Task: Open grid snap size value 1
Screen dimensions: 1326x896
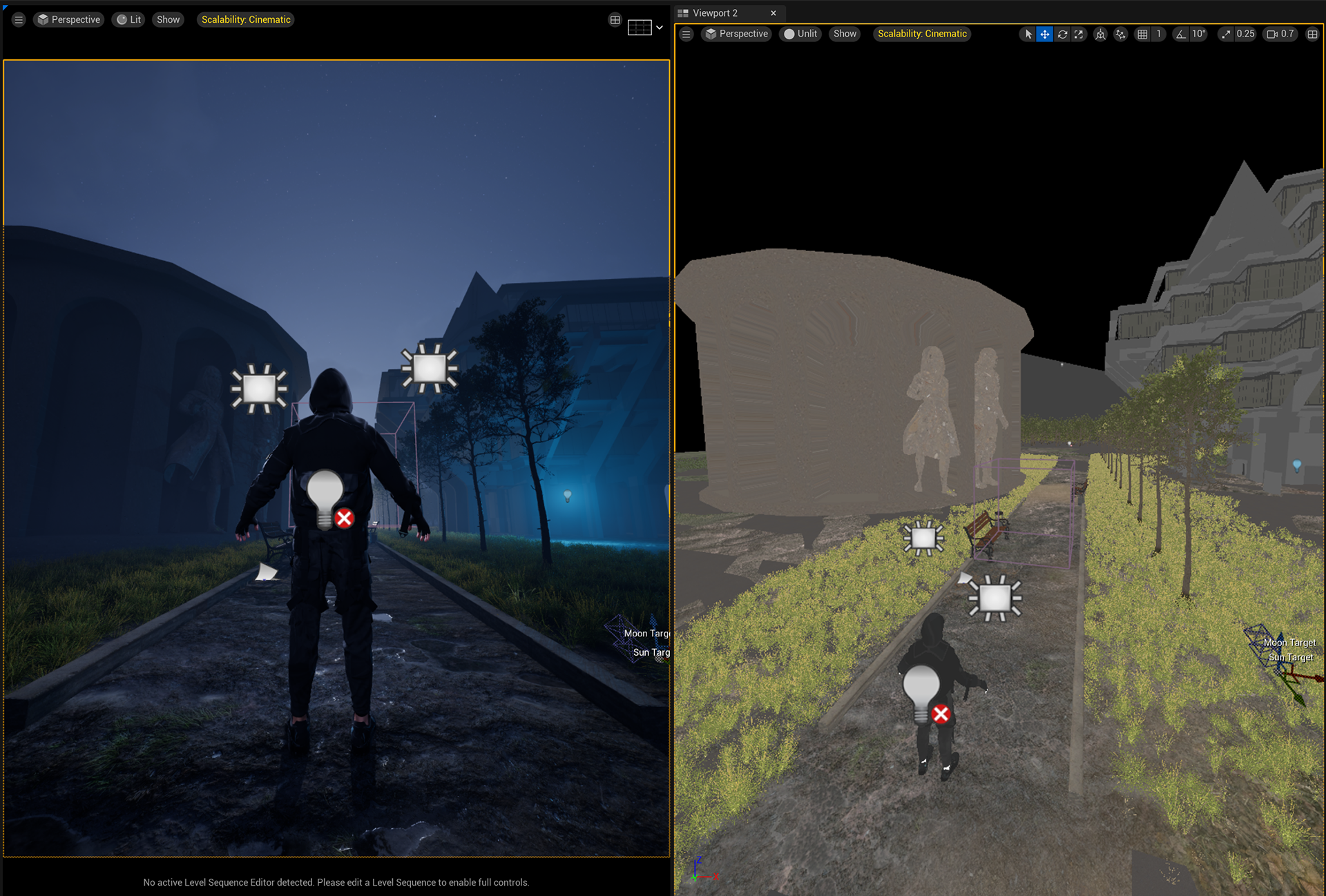Action: [x=1159, y=34]
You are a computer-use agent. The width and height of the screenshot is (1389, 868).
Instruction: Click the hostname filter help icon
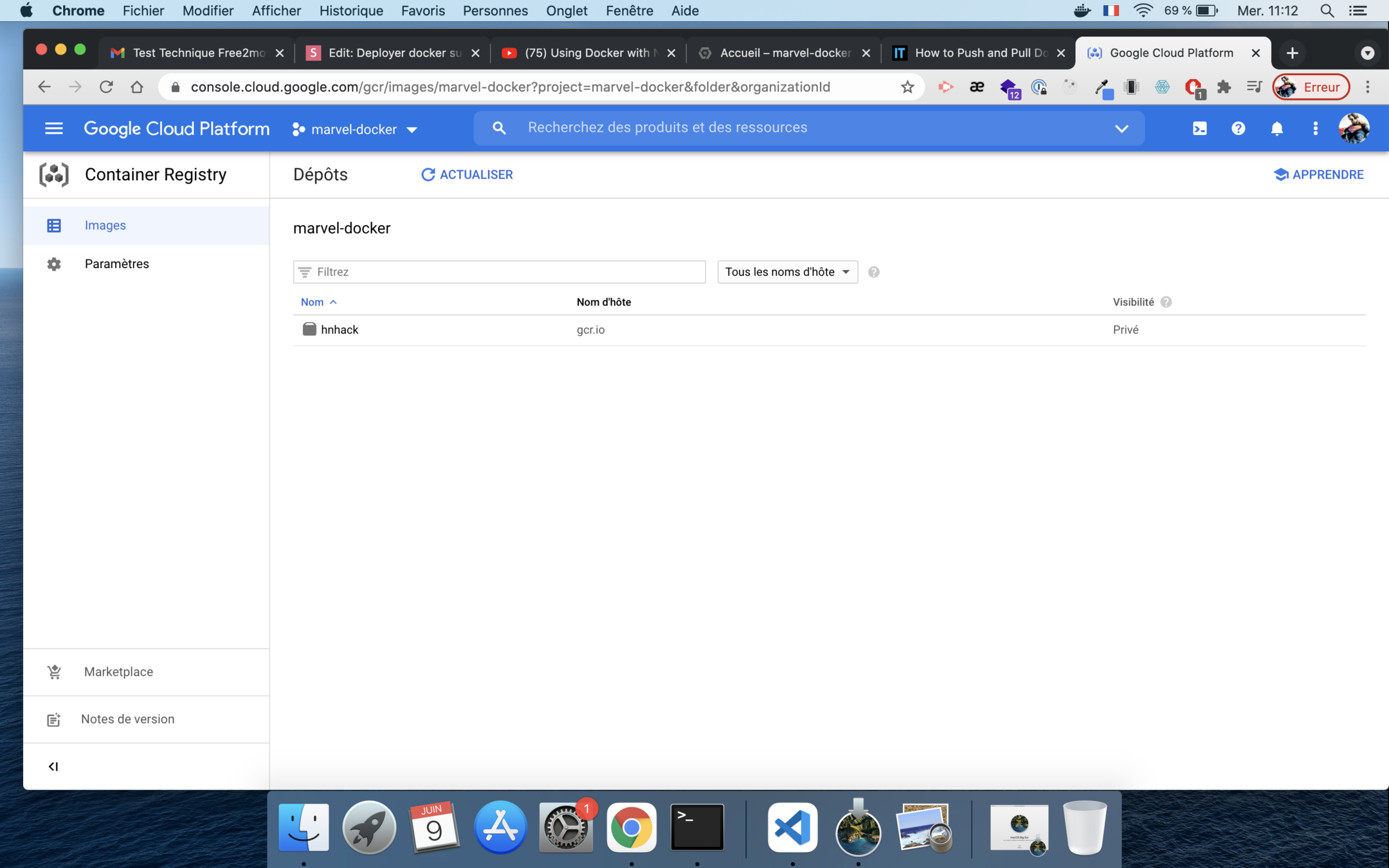click(873, 272)
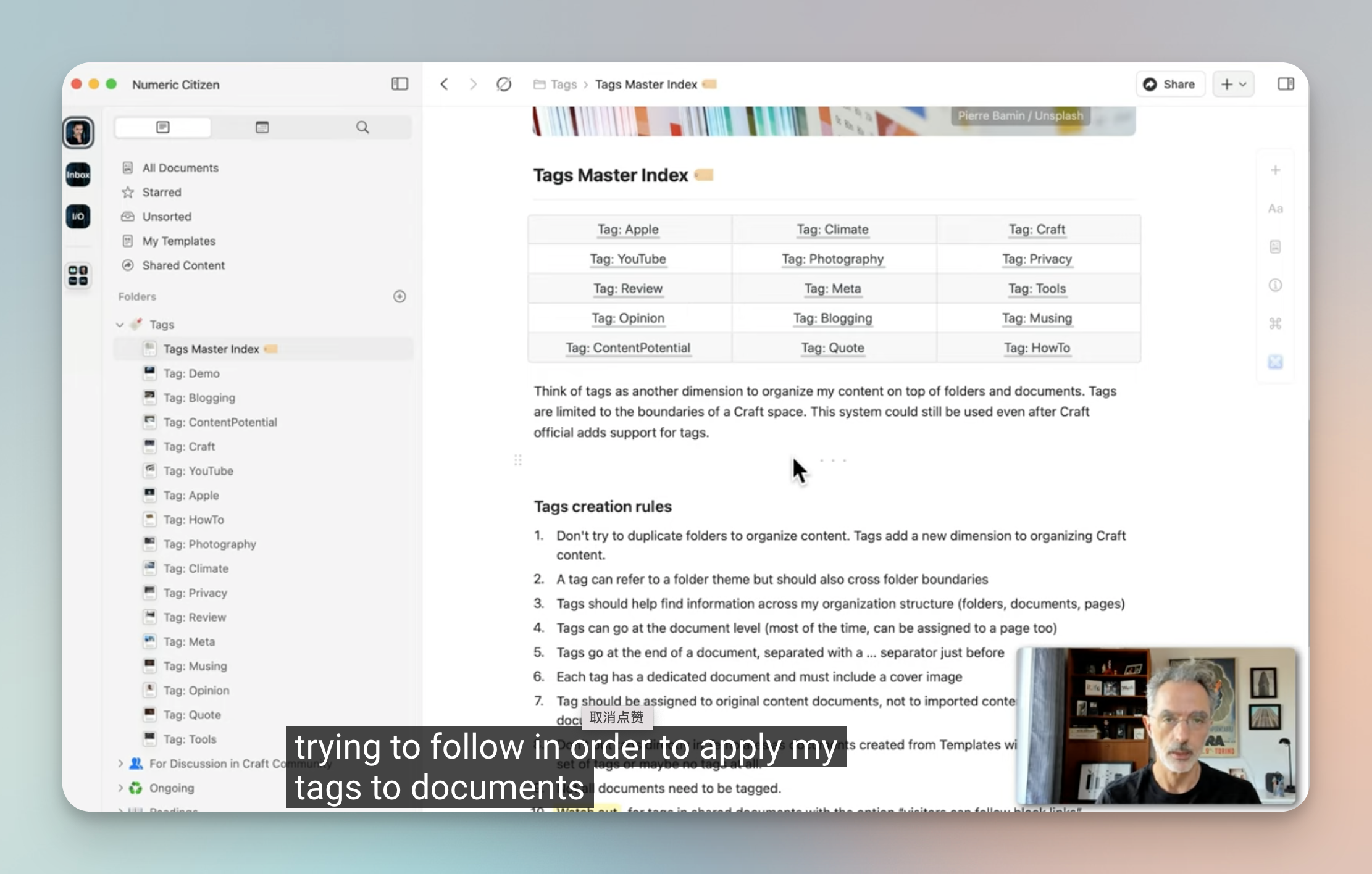This screenshot has width=1372, height=874.
Task: Open the Tag: Photography table link
Action: point(832,259)
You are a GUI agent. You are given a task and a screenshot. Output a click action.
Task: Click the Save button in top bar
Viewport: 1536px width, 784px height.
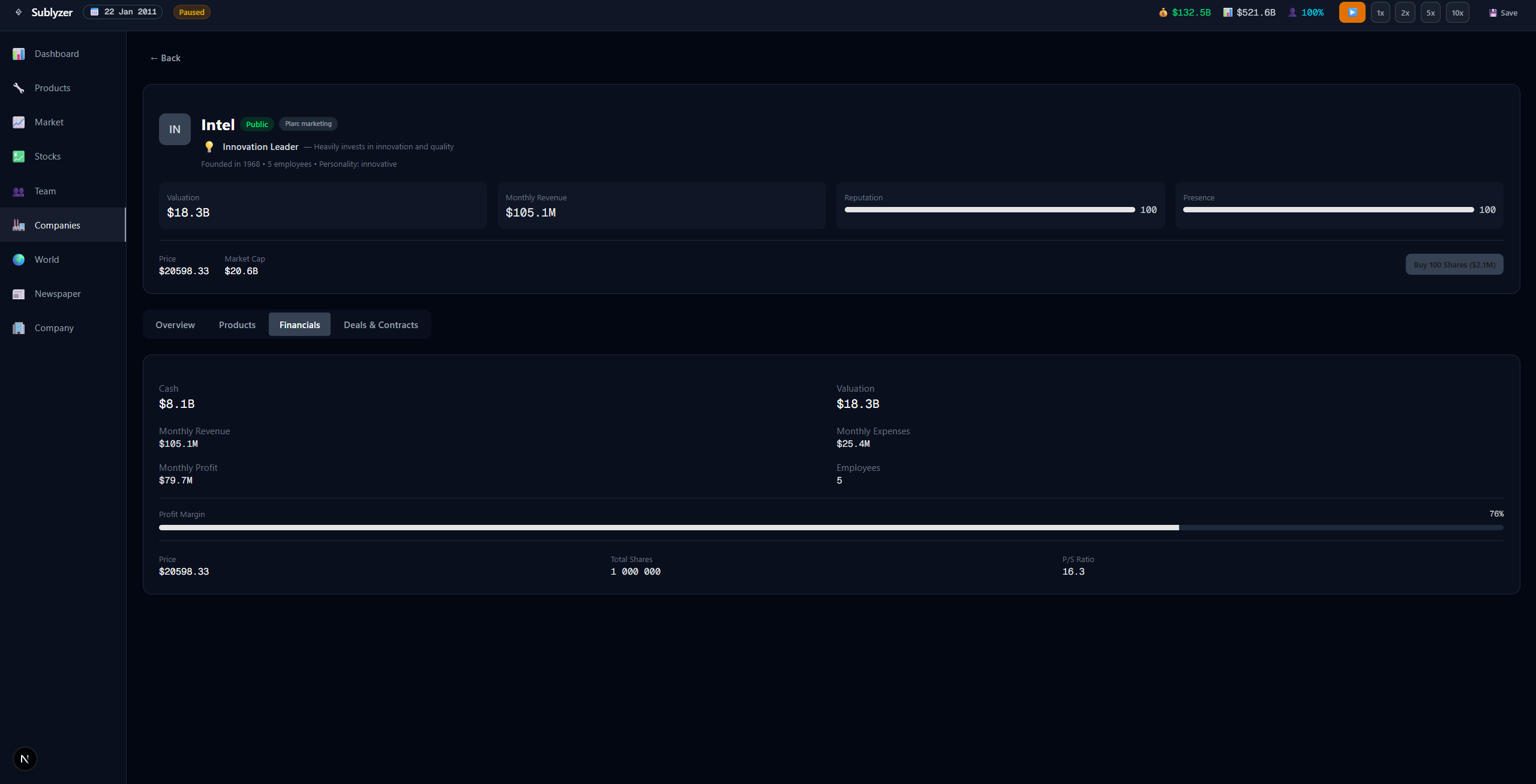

===============

What you should do:
Exclude every picture, then reproduce the remaining data character for character.

Task response:
Task: Open grid snap size value 1
Screen dimensions: 1326x896
Action: [x=1159, y=34]
You are a computer-use agent. The width and height of the screenshot is (1389, 868).
Instruction: Click the hostname filter help icon
click(873, 272)
This screenshot has width=1372, height=874.
Task: Open the Tag: Photography table link
Action: point(832,259)
You are a GUI agent. You are given a task and a screenshot. Output a click action.
Task: Click the Save button in top bar
Viewport: 1536px width, 784px height.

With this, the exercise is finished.